Glass Transition Temperature and Melting Temperature
The Glass transition temperature and the melting temperature are measured by differential scanning calorimetry according to JIS K7121-1987. The measurement is performed as follows.
That is, first, a substance to be measured is set on a differential scanning calorimeter (trade name: DSC-50, manufactured by Shimadzu Corporation) provided with an automatic tangent processing system and after setting liquid nitrogen as a cooling medium, the substance is heated to 150° C. from 0° C. at a temperature rise rate of 10° C./min (first temperature rising process) to determine the relationship between temperature (° C.) and heat quantity (mW). Next, the substance is cooled to 0° C. at a temperature drop rate of −10° C./min and again heated to 150° C. at a temperature rise rate of 10° C./min (second temperature rising process) to collect data. Here, the toner is held at 0° C. and 150° C. each for 10 minutes.
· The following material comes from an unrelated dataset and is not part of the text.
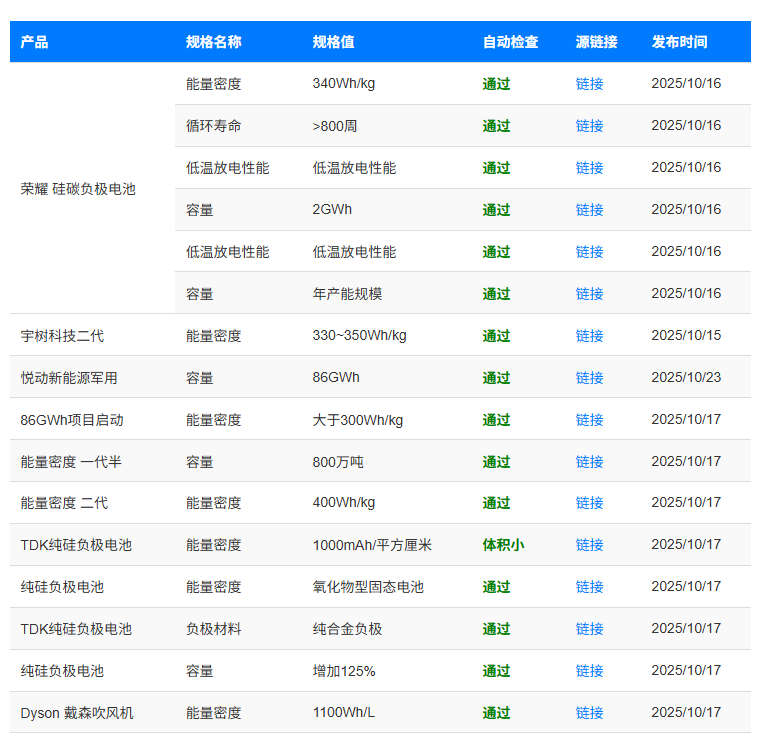This screenshot has width=762, height=750.
Task: Open the link for the 年产能规模 row
Action: click(x=589, y=294)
In the measuring device, temperature correction at the detection unit is conducted using the melting temperature of the mixture of indium and zinc, and correction of the heat quantity is conducted using the heat of fusion of indium. A sample is put in an aluminum pan and the aluminum pan in which the sample is put and an empty aluminum pan for control are set.
The temperature at an intersection point of extensions of a base line and a rising line in an endothermic portion of the DSC curve obtained in the second temperature rising process is set as the glass transition temperature of the amorphous polyester resin.
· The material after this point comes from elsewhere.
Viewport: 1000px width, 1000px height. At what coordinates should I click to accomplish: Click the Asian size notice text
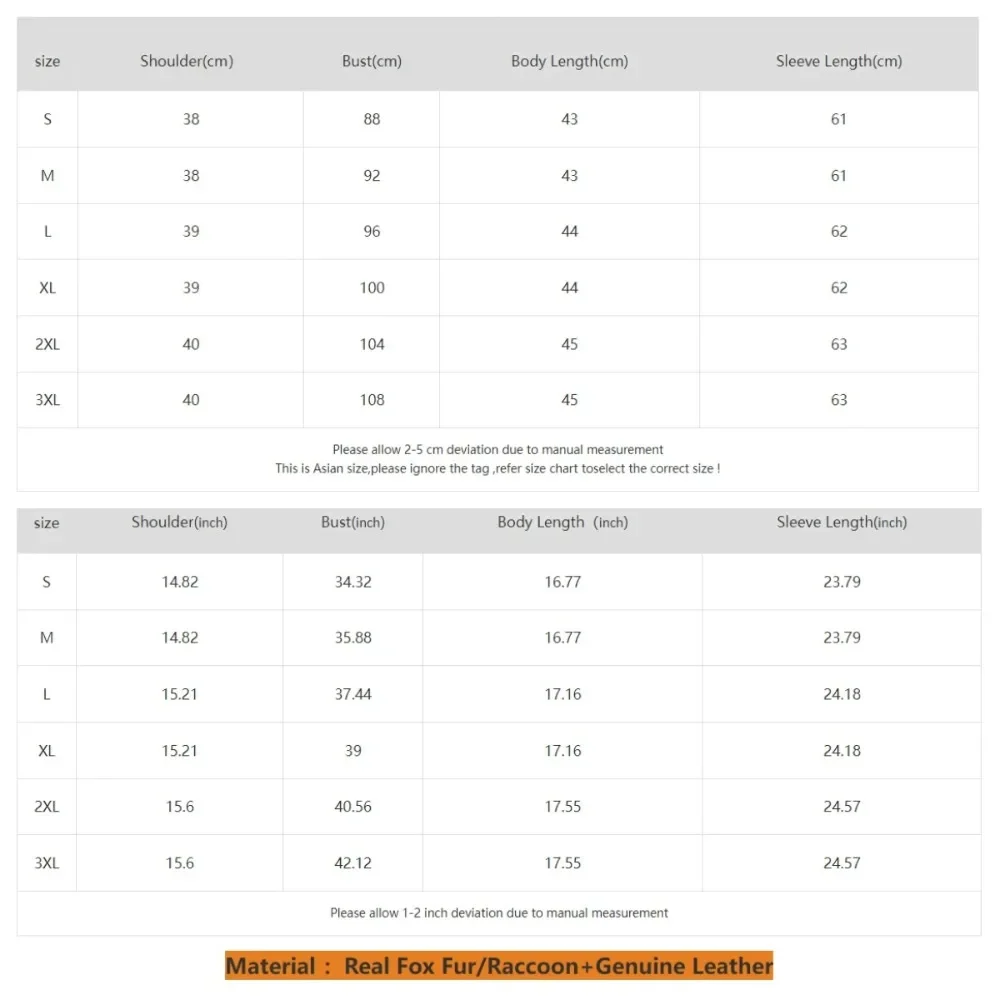tap(498, 468)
The temperatures of the maximum peak out of peaks having an endothermic amount of 25 J/g or more in the DSC curve obtained in the second temperature rising process are set as the melting temperatures of the crystalline polyester resin and the release agent.
Acid Value
The acid value (AV) is measured as follows. A basic operation is performed according to JIS K-0070-1992.
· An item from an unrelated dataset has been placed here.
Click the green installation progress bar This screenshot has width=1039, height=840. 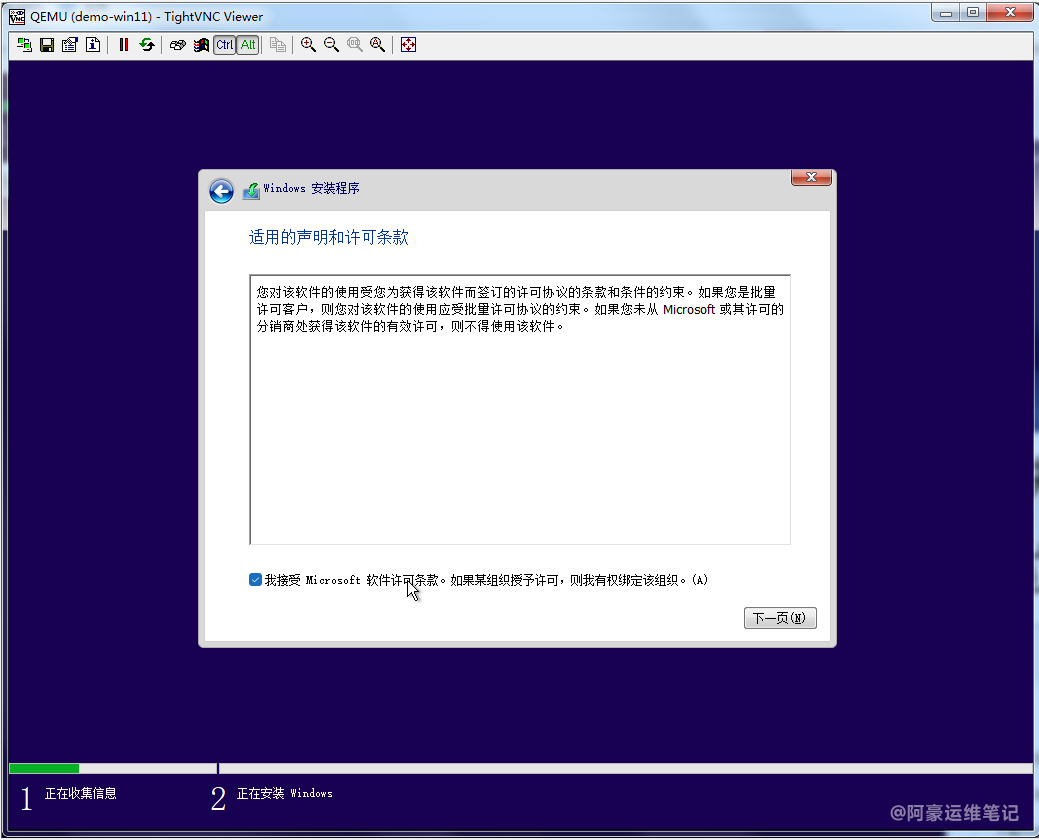click(44, 768)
A sample is obtained by removing insoluble components to THF from a resin in advance, or by extracting soluble components to a THF solvent using a Soxhlet extractor, and used. 1.5 g of the pulverized sample is precisely measured and put into a 300 ml beaker with 100 ml of mixed solution of toluene and ethanol (4/1) and dissolved. Potentiometric titration is performed with 0.1 mol/l of an ethanol solution of KOH, using an automatic titrator GT-100 (manufactured by Dia Instruments Co., Ltd). The amount of KOH solution used at this time is defined as A (ml). The blank is also measured and the amount of KOH solution used at this time is defined as B (ml). The acid value is calculated from the following equation (A) based on these values. In the equation (A), w represents a precisely measured amount of the sample and f represents a factor of KOH.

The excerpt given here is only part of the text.